* Brano di lettura
================
# da sùbito



## pizzi

Agli inizi degli anni '80, Marco Pannella lanciò una consistente  campagna referendaria, incitando in maniera martellante ad andare a  firmare *da sùbito*. Fu l'inizio di una coppia solidissima. Molti foreri dai trent'anni in giù l'avranno sempre sentita, e a loro parrà normale.

 Eppure su http://www.treccani.it/vocabolario/tag/subito2/ non vi è traccia di questa pleonastica preposizione.

Se qualcuno qui dicesse: *Filippo, inizia a farlo da immediatamente* non la passerebbe liscia...

Non mi sembra che *da sùbito* sia evoluzione della lingua. _Sùbito, immediatamente, dall'inizio_ esistono già, nella loro naturale eleganza. 

La frequenza d'uso è sempre evoluzione? O si può valutare anche il processo di corruzione?


----------



## giginho

Ciao Piz!
================
* Dati registrati

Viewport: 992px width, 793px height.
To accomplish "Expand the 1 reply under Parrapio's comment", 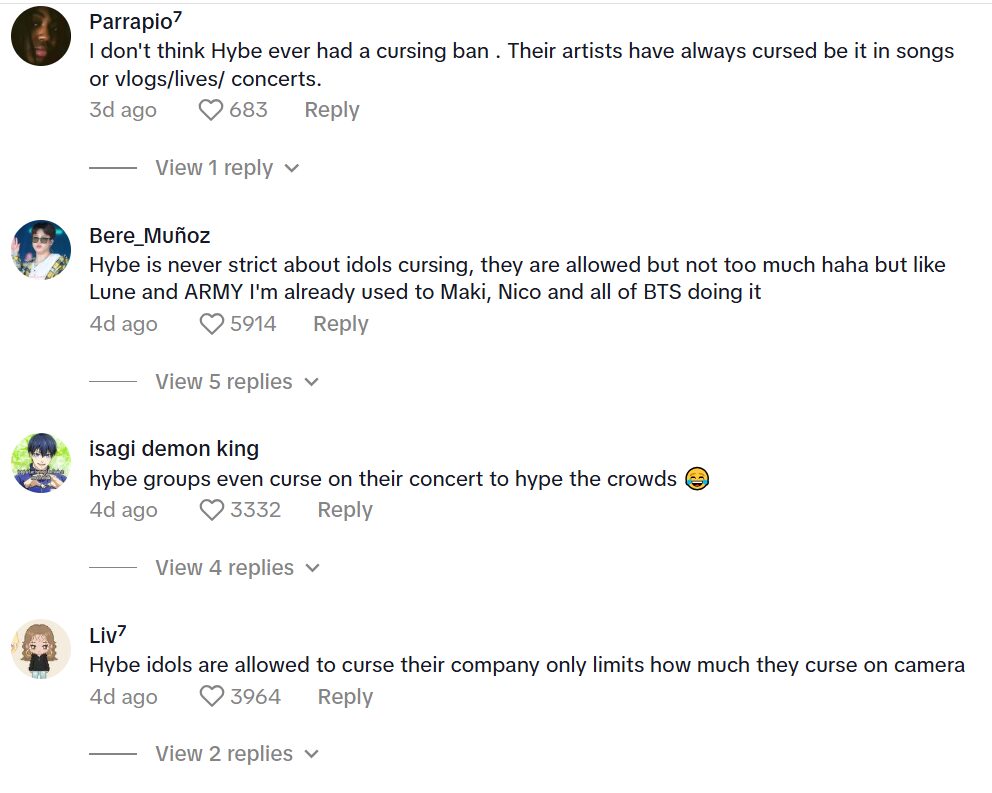I will point(213,168).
================
* Esercizio
Trascrivi parola per parola il passo del brano su «da sùbito» che va da "# da sùbito" fino a "loro naturale eleganza.". I dati costituiscono un materiale a sé, distinto dal brano.

* Soluzione
# da sùbito



## pizzi

Agli inizi degli anni '80, Marco Pannella lanciò una consistente  campagna referendaria, incitando in maniera martellante ad andare a  firmare *da sùbito*. Fu l'inizio di una coppia solidissima. Molti foreri dai trent'anni in giù l'avranno sempre sentita, e a loro parrà normale.

 Eppure su http://www.treccani.it/vocabolario/tag/subito2/ non vi è traccia di questa pleonastica preposizione.

Se qualcuno qui dicesse: *Filippo, inizia a farlo da immediatamente* non la passerebbe liscia...

Non mi sembra che *da sùbito* sia evoluzione della lingua. _Sùbito, immediatamente, dall'inizio_ esistono già, nella loro naturale eleganza.